If you were suddenly asked to find a hotel for an event with 5,000 attendees, how would you spend your time? What would be your first move? If you answered creating an RFP (request for proposal), hold your horses, and let’s take a step back. The first thing you should do to create an effective RFP is to understand the details of the 5,000 person event. Get all of the information you need. You already know the number of attendees, but what the city in which the event will be held? Will there be any need for workshop or small break out rooms? Has this event occurred before? What about food and beverage needs, audio-visual, shipping and storage, transportation, exhibits, and sleeping accommodations – will everyone need a room or just some? What about Wi-Fi needs of the attendee? By the way, various surveys have shown that meeting attendees find that free Wi-Fi is one the biggest concerns when selecting a meeting venue; as a result, many hotel chains are changing their reward programs to accommodate this demand. The bottom line; there is a myriad of questions to ask about an event before you put a pen to paper and start writing an RFP. I find more often than not, that securing the post event report from the previous event gives you more insight into an event than any question you could ask! Do not overlook this important tool!
Now that you have the event details, you have to add some extras. Adding information that will help the bidder understand how and when you are going to make your decision as well as, who is going to make the decision is crucial. Here are some other items that should included be in your RFP.
- Special considerations such as, the number of airports that service the city and the property’s location in relation to the airport or availability of on site dining options.
- Ask for a detailed description of suppliers who have exclusive rights to operate on the property. Should you choose the location, you may very well have to use these suppliers or pay a surcharge if you choose not to use them as one of your service providers. Sometimes this can be negotiated, but if you don’t know it’s too late after the contract has been signed.
- Wouldn’t you like to know if there is a Star Trek Convention being held at the same time your event is taking place? There’s only one way to find out and that is to request the names and dates of other conventions being held in the city during the dates being proposed for your event.
- A listing of all unions and the expiration dates of contracts in place. You should always be aware of when union contracts come up for negotiation or when they expire (assuming your property is a unionized) for obvious reasons.
After you have amassed the details needed for the event, you can start doing your research. What do I mean by research? I mean getting to the nitty-gritty of to whom your proposal will be sent. There is no better way to get zero responses than to send out what I like to call warm body solicitations. You should know by now in what city the event will be held so decide which properties will receive your RFP. Don’t know which hotels can accommodate a 5,000 person event? No problem. Here are the best ways to get your RFP into the right hands!

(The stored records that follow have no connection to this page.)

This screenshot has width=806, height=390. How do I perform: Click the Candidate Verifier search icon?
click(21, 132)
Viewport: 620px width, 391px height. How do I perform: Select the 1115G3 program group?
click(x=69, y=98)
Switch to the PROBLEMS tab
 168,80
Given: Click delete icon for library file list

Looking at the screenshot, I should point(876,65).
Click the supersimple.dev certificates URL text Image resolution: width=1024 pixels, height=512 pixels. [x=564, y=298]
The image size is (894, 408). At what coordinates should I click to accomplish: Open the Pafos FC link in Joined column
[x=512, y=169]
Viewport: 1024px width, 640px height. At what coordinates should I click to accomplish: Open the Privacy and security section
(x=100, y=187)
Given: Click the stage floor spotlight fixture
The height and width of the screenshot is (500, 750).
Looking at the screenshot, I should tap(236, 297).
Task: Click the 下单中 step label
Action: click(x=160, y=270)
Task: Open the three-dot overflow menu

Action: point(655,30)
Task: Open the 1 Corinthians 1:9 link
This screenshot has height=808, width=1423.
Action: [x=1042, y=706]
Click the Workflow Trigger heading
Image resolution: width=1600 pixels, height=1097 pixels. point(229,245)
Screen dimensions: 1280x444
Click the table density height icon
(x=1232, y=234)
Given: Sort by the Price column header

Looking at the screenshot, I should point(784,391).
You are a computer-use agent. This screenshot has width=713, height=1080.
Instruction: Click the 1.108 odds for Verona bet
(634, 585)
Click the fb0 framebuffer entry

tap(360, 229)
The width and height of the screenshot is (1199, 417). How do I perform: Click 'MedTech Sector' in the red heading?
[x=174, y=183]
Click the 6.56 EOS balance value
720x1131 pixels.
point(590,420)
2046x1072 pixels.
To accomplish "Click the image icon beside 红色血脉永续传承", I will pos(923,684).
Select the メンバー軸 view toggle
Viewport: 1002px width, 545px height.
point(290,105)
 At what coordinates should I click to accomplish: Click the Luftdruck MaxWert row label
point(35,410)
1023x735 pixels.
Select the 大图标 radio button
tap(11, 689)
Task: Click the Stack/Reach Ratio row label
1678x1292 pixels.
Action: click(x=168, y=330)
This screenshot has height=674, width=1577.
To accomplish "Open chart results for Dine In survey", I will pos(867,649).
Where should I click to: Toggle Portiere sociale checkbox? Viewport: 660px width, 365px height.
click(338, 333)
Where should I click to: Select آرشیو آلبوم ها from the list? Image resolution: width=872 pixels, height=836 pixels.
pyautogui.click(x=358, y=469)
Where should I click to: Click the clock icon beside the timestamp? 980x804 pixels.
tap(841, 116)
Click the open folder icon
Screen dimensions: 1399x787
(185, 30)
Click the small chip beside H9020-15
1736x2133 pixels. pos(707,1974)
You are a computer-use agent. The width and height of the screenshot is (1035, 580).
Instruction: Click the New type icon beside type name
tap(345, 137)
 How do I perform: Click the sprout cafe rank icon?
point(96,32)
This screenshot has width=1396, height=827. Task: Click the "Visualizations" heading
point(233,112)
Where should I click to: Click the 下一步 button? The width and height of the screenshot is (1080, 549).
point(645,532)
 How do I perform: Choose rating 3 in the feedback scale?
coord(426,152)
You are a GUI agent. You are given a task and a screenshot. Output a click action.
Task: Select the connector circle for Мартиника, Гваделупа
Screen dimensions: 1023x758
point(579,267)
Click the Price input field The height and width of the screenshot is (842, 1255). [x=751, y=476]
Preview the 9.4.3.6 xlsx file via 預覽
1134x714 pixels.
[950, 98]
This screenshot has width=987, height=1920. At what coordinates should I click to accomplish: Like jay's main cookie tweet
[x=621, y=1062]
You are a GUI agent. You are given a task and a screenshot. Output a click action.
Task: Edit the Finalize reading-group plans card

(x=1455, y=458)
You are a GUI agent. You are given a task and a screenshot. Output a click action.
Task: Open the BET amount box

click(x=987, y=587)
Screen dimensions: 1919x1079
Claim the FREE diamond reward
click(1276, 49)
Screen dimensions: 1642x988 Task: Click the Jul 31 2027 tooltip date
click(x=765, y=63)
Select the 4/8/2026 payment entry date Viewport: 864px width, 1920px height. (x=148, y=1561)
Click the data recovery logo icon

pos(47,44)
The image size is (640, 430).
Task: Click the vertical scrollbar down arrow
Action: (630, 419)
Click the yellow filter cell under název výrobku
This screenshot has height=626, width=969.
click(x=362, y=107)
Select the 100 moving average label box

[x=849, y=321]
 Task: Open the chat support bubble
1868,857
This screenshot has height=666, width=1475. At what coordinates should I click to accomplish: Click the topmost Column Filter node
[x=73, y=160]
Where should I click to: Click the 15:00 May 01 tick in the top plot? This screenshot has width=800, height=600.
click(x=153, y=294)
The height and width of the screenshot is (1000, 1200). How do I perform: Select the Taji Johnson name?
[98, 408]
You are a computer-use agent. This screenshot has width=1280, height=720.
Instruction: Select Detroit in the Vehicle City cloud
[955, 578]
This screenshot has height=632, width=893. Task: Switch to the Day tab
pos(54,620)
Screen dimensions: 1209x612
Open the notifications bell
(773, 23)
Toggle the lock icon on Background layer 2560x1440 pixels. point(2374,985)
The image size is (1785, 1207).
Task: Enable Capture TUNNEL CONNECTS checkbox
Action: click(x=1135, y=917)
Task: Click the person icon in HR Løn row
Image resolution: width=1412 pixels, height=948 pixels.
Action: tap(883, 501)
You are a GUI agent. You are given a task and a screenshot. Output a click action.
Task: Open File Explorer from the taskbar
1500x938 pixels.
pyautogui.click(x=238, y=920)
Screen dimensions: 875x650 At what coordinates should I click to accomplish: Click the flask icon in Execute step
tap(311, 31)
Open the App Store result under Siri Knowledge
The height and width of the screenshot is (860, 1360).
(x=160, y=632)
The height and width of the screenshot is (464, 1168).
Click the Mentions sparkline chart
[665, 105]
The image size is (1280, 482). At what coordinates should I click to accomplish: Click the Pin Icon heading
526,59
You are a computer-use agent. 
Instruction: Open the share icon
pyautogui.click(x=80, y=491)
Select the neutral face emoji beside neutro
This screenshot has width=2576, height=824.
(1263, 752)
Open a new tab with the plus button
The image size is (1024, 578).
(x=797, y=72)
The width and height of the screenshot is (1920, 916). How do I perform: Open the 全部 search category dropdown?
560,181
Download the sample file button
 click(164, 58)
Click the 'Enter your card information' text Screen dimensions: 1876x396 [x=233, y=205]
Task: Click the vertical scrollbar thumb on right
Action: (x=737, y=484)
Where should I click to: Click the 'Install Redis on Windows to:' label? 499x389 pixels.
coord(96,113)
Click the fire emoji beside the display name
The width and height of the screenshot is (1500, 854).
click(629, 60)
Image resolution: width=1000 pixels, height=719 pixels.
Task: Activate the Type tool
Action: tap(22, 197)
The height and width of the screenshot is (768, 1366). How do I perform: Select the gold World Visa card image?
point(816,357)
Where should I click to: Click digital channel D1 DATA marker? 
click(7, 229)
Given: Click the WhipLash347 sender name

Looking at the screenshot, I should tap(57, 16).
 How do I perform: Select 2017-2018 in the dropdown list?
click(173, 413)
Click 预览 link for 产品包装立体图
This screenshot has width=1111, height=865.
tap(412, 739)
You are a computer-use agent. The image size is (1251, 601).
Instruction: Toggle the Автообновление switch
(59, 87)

- Use the Convention and Visitors Bureau (CVB). They can send out your proposal to all of the properties that meet the requirements of your RFP.
- Send it to the National Account Representative for the particular hotel chain. If you are experienced in the industry, you should have a contact with each of the major hotel chains to whom you can send your RFP. They have the ability to send it to any property that can handle the RFP and what’s best; they’ll follow up to make sure you receive a response!
- Technology can be your best friend in times like these. Here are our favorite and most reliable resources. We use these resources as a “double check” against information provided to us by other sources.
- The use of CVENT’s Supplier Network let’s you create RFP’s and send them directly to hotels and compare bids. The service is free but you have to do the work although they make it relatively easy. They do have an extensive database of properties.
- empowerMINT.com by Destination Marketing Association International is another great resource. It’s free to planners and has a wealth of resources about cities, CVB’s, convention centers and hotels. You can search using various fields and send RFP’s directly to the CVB contacts.
Following these essential steps will eliminate going back and forth over email answering questions from sales executives about information left out of the RFP. It is better to take your time on the front end and put in the necessary information. Put yourself in the shoes of the sales executive and think about if you’ve given that person enough information to properly send you a proposal that addresses every area. If you have the time to do it all over again, then you had time to do it right the first time!